Да, его сердце. Он часто думал, есть ли оно у него вообще. Пока другие совершали глупости, стараясь понравиться женщинам, Гэвина занимали только его обязанности и ответственность. Он считал, что они сходят с ума и им не хватает здравого рассудка.
Теперь Гэвин сам хотел бы, чтобы он не был таким ответственным, не был так связан по рукам и ногам честью и ожиданиями семьи.
Герцогиня величественно поднялась со стула.
— Сегодня вечером я иду туда вместе с тобой.
— Ты же не любишь театр.
— Нет, если не считать некоторых пьес Шекспира. Однако эта пьеса — твое вложение капитала. А ты — мой сын. Думаю, это будет проявлением семейной солидарности.
— В этом нет необходимости.
— Тогда пойми, что
— Зачем? — осторожно спросил он.
— У меня есть на это свои причины. У нас, женщин, есть чутье в таких вещах. Имоджин тоже пойдет. Может, мы обе тебе понадобимся.

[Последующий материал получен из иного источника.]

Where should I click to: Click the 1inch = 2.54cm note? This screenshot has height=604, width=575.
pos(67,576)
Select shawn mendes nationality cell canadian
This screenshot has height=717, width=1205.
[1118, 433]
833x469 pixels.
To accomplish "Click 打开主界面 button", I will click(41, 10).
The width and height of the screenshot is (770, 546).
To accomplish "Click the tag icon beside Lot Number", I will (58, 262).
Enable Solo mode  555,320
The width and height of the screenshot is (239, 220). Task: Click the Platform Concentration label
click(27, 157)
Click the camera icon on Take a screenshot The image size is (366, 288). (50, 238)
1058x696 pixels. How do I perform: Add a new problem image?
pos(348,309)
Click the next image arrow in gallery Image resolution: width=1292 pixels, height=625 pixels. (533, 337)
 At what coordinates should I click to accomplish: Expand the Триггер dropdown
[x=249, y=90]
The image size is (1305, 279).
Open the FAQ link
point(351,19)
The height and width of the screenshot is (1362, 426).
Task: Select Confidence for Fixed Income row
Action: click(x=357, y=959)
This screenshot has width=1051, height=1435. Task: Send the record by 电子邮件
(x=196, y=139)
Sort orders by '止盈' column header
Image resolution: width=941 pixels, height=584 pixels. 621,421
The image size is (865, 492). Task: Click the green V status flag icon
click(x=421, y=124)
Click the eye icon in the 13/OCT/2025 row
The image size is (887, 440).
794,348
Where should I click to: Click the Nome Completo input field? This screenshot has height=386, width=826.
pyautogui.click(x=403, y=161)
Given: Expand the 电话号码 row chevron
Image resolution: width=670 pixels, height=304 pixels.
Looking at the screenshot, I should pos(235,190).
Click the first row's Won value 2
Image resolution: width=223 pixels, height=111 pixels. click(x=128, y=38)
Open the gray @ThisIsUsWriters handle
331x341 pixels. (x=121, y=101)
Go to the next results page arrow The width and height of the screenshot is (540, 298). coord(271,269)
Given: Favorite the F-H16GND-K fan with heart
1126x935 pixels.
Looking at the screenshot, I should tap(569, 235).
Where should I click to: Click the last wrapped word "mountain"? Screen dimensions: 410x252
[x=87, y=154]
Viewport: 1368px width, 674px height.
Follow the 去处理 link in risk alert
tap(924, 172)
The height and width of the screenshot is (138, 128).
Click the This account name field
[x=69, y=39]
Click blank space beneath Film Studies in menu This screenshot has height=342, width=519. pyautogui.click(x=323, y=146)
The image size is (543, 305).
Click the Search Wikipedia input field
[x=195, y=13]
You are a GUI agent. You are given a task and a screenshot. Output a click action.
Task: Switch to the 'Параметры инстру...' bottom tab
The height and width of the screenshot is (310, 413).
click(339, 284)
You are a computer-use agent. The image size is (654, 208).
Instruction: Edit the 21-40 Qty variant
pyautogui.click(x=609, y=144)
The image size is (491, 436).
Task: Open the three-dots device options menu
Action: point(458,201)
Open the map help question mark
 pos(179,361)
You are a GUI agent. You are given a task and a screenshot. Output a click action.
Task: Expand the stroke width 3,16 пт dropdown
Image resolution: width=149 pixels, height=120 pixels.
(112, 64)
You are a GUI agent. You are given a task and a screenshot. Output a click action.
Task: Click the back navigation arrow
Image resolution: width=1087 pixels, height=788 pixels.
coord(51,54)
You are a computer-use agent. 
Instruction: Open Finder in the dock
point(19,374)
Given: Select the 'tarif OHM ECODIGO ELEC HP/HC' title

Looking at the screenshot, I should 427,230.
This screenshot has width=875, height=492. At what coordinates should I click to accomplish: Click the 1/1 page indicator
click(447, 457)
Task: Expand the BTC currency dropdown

— Чтобы я не сделал какой-нибудь глупости? Я же говорил тебе…
— Мы идем туда, Бейнтон. — И с этими словами она выплыла из комнаты.
Глава девятнадцатая
Сара проснулась неотдохнувшая, разбитая и с такими опухшими глазами, что их было больно открывать.
Сегодня премьера ее пьесы. Она мечтала об этом дне, работала ради него, но вместо восторга она глядела на пустую половину кровати, не зная, сможет ли встать.
И все же она нашла в себе силы вспомнить то, чему научилась за все эти годы, — выживать и никогда не сдаваться.
Едва сползши с кровати, она отбросила волосы на спину и подошла к умывальнику. Плеснув на лицо холодной воды, она поглядела в зеркало. Отражение в нем ей не понравилось. Она выглядела старой и проигравшей…
В ее пьесах всегда побеждала любовь… Но не в жизни. Не в ее жизни.
Какое счастье, что Шарлен нашла свою любовь и счастлива. Может быть, поэтому Сара сняла доспехи и позволила себе надеяться?
— Какое ужасное слово — «надежда», — пробормотала она отражению.
Сара опустила руки в холодную воду умывальника и подержала их там, радуясь, что может чувствовать что-то еще, кроме страдания, и отвергая свою боль, молившую ее смириться и удовлетвориться крохами, которые предлагал ей Бейнтон.